The All Party Parliamentary Group on Fair Business Banking (APPG) will use a backbench debate today, and scrutiny of the Enterprise Bill tomorrow, to argue for greater protection for small businesses against banks who mis-sell them products, and who declare them insolvent.
MPs will renew a call for fair treatment of 3000 SMEs who won compensation from the banking review into interest rate hedging products (IRHPs), but received no benefit as they were already out of business. The law currently allows redress payments to go straight back to the bank leaving people without their businesses.
The FCA revealed just before Christmas that a planned inquiry into banking culture had been dropped from its business plan.
Cat MacLean, partner at MBM Commercial in Edinburgh, said: “It could have recommended things like a standard form contract, a duty of good faith towards customers, and that banks should not be allowed to contract out of the fact they are providing advice.”
She said a standard contract, like that used in property missives, could help promote competition among banks.
Lawyers acting for businesses are frustrated at cases such as Crestsign, a family-owned property investment business, which claimed it had been mis-sold an IHRP or swap by RBS/NatWest. The High Court ruled in 2014 that the swap was mis-sold, but the bank was allowed to rely upon its contractual disclaimers and risk warnings to avoid any liability for negligent advice.
MPs will use today’s debate to return to the issue of the IHRP review, which was initiated due to the pressure of the APPG.
They will note that very few SMEs have been successful in winning any redress for consequential losses arising from swap mis-selling, with banks typically limiting compensation to primary losses plus interest, and inviting dissatisfied customers to go to court.
Ms MacLean said: “Of course a lot of companies will feel strongly that, but for the swap, they would have done wonderful things and perhaps are not looking at the reality of the recession. But equally, there are companies who can vouch in a detailed and objective way for what they would have done, and getting nowhere.”
She added: “There are ways to make the system more fair and balanced. The Financial Services and Markets Act was passed in order to implement a European Union directive but was done by the UK government in such a way that means that only private individuals, and not businesses, can claim damages for breaches of FCA regulations.
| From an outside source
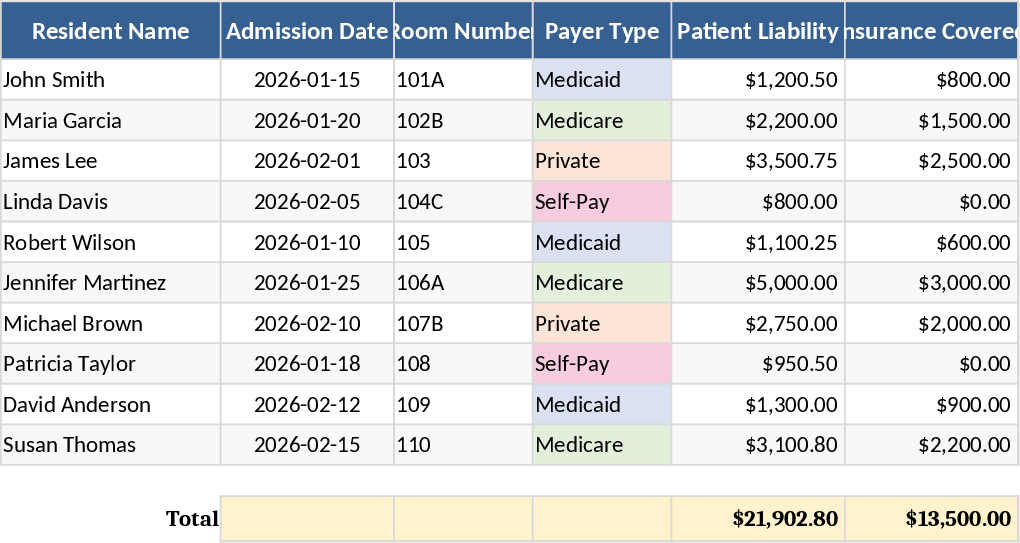1020x543 pixels.
Task: Click the Insurance Covered column header
Action: [x=931, y=31]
If this block were removed, you might well have a different outcome to the Crestsign case.”
Although a bank may have breached its regulatory duties under the FCA regulations, it can only be sued for breach of contract, not for regulatory breaches, and breach of contract cases are much more difficult to pursue successfully.
Borders MP Calum Kerr will be calling for insolvency issues to be incorporated into the new Enterprise Bill, and will note that prior to 2003, a bank appointing an administrator or receiver had to justify it in a report to a court.
Ms MacLean said: “There was a check and balance. Now a floating chargeholder can just appoint, there is no real process to scrutinise it. We think that where an administrator is appointed, there should be an automatic recall hearing within a short time, at which directors of the company have an opportunity to show the company was not in default or they do not agree with valuations.”
Calum Kerr said: “The financial crisis has highlighted the vulnerability of businesses that fall through the cracks of regulatory and legal protection. When faced with sharp practices and poor conduct from their lender, they have discovered they are not well served by regulatory or legal remedies. This must change.”
Guto Bebb MP, chairman of the APPG, said: ""On far too many issues the FCA, created to protect consumers, is seen as concentrating on protecting the banking system. Numerous failures and fudges demand accountability and consideration as to whether the FCA is fit for purpose.”